Objetivo 1 - Devuelve, sin ningún cambio, el tramo del texto sobre la Ley 26/2015 que va desde "Ley 26/2015: Al" hasta "el terrorismo islámico.".
Objetivo 2 -
Contesta estas preguntas con lo que dice el texto sobre la Ley 26/2015:
(a) ¿Qué fecha lleva la ley?
(b) ¿Qué exige la ley para acceder a actividades con contacto habitual con menores?
(c) ¿De qué duda el autor respecto a la norma?
Objetivo 3 - Sigue escribiendo el texto sobre la Ley 26/2015 desde el punto en que se detiene.

Fragmento para leer -
▶
Ley 26/2015: Al fondo de la cuestión
Manuel Parra Celaya. Al parecer, se ha puesto en vigor la Ley 26/2015, de 18 de agosto, por la cual se exige una certificación negativa de penales para el acceso y ejercicio de toda actividad que implique un contacto habitual con menores, a fin de evitar, en la medida de lo posible, los casos de pederastia con que nos sacuden la conciencia y la sensibilidad loe medios de difusión tan a menudo. La norma es positiva en cuanto a su intencionalidad, pero dudo de su eficacia real, al igual que dudo, por ejemplo, de que quitarse el cinturón y descalzarse en los aeropuertos sirva para frenar el terrorismo islámico.
◀
Datos de consulta -
▶
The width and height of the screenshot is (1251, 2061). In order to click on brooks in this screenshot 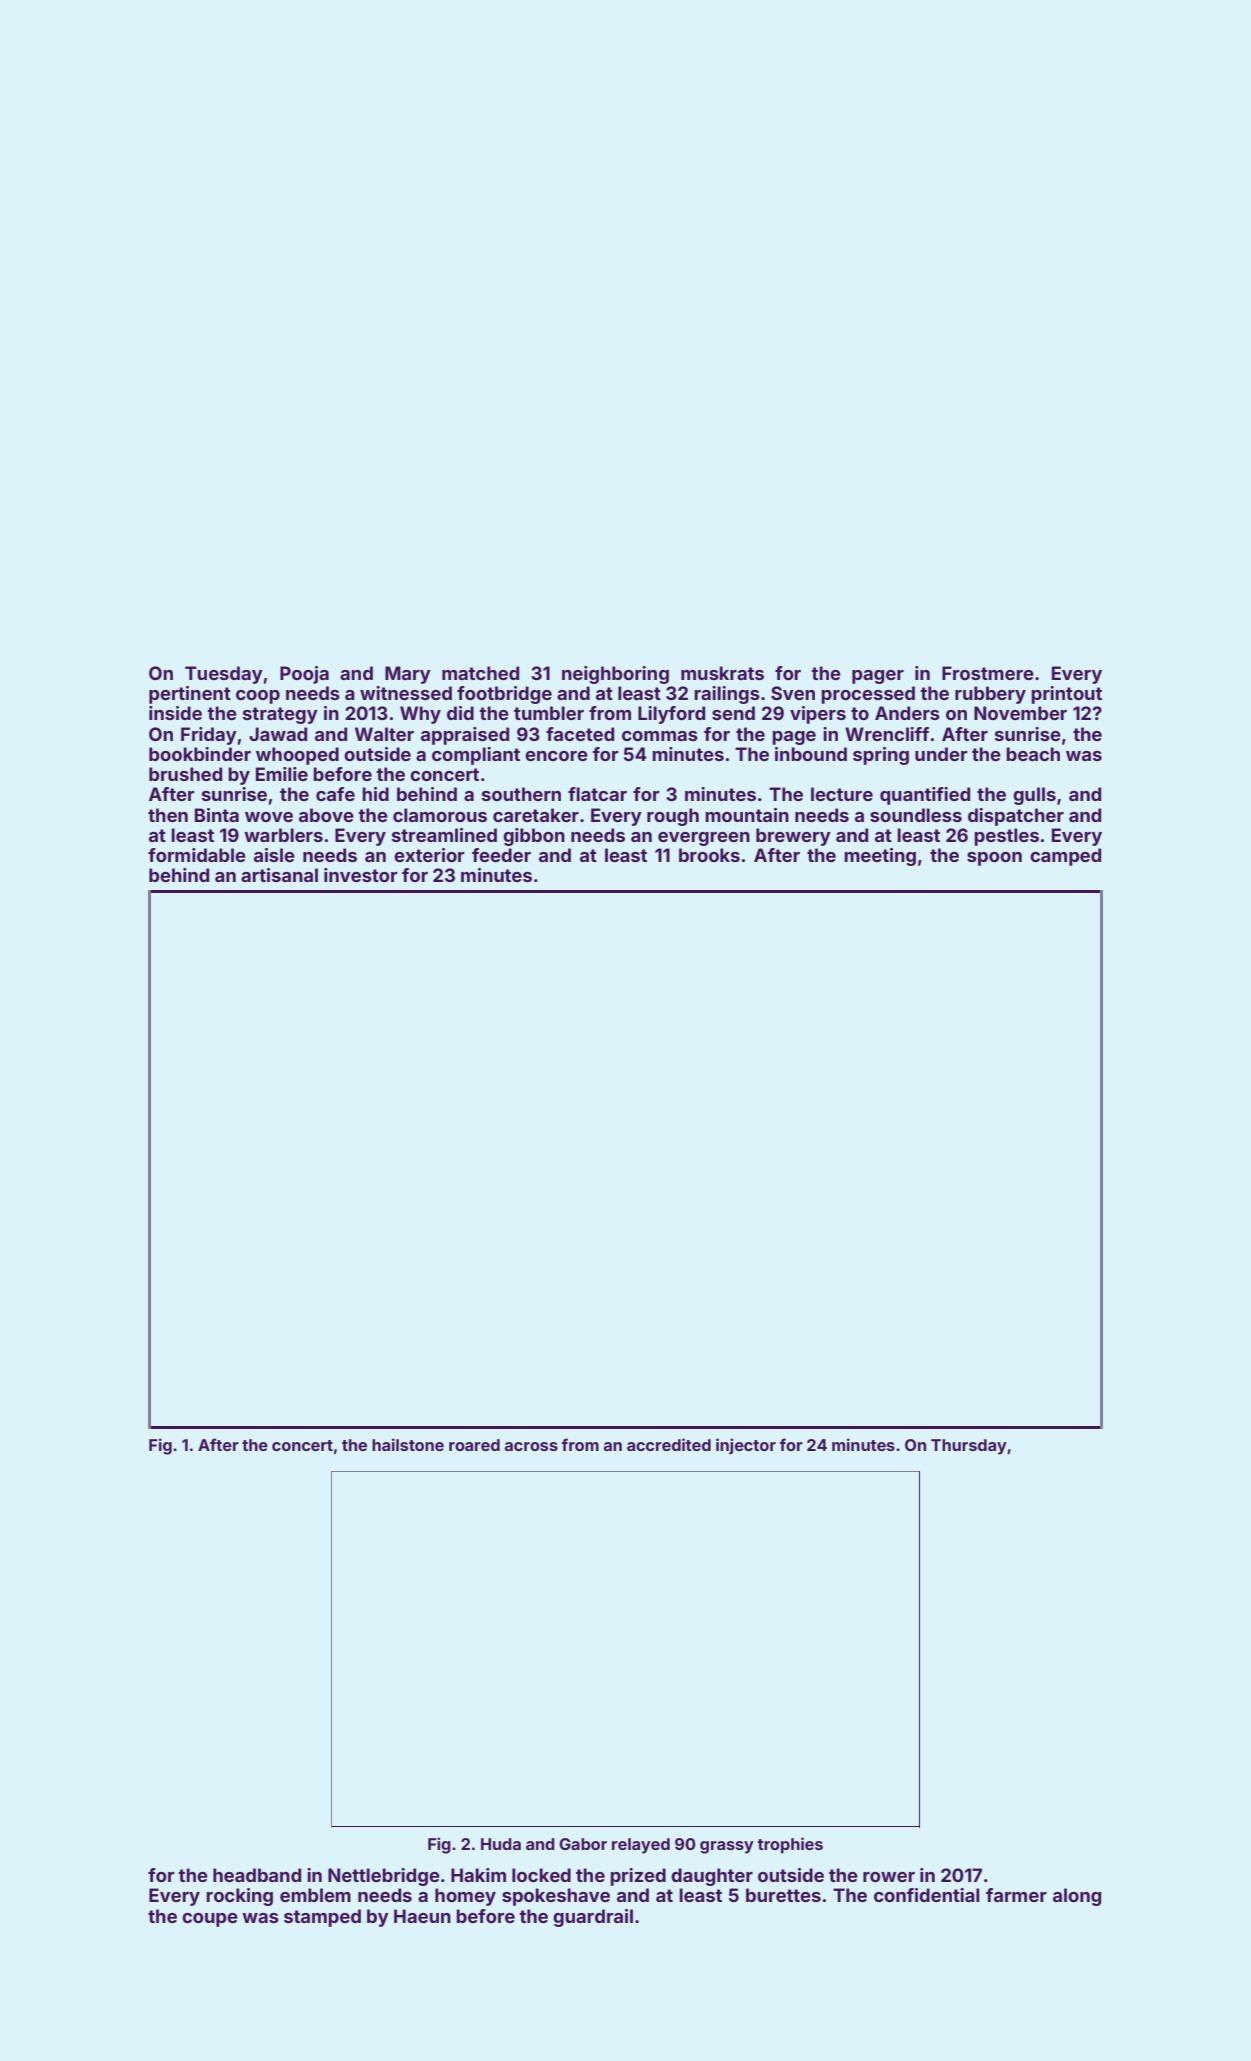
◀
Respuesta escrita 1 -
Ley 26/2015: Al fondo de la cuestión
Manuel Parra Celaya. Al parecer, se ha puesto en vigor la Ley 26/2015, de 18 de agosto, por la cual se exige una certificación negativa de penales para el acceso y ejercicio de toda actividad que implique un contacto habitual con menores, a fin de evitar, en la medida de lo posible, los casos de pederastia con que nos sacuden la conciencia y la sensibilidad loe medios de difusión tan a menudo. La norma es positiva en cuanto a su intencionalidad, pero dudo de su eficacia real, al igual que dudo, por ejemplo, de que quitarse el cinturón y descalzarse en los aeropuertos sirva para frenar el terrorismo islámico.

Respuesta escrita 2 -
(a) 18 de agosto de 2015.
(b) Una certificación negativa de penales.
(c) De su eficacia real.

Respuesta escrita 3 -
Aparte de colapsar con largas colas las oficinas administrativas del Registro –como está ocurriendo- y de obtener un supuesto filtro disuasorio para estos psicópatas, no considero que vaya a las raíces del problema, que se encuentran, como casi todos las inquietudes del mundo de hoy, en el ámbito de los valores, de la educación y del propio concepto que se tenga del ser humano. Me asalta a la memoria algo recientemente leído en un ensayo (De Viena al Vaticano. Benedicto XVI, el Invernadero Global y el secuestro de la identidad humana) del escritor Joaquín Albaicín (Ediciones Barbarroja. 2015), y cuyo primer capítulo se centra en el caso de Natascha Kampusch, aquella niña a la que un monstruoso pederasta (y valga la reiteración) retuvo durante años, que acaparó la atención –creo que hacia 2008- de todas las televisiones del mundo; lo sorprendente fueron las reacciones de la secuestrada (¿síndrome de Estocolmo?), ya mujer, en las entrevistas y, a posteriori, algunas declaraciones de expertos. Joaquín Albaicín se pregunta: “¿Forma la figura mediática de Natascha Kampusch parte de un plan establecido –con o sin su consentimiento- para favorecer, en un futuro no lejano, la legalización de la pederastia en las sociedades occidentales?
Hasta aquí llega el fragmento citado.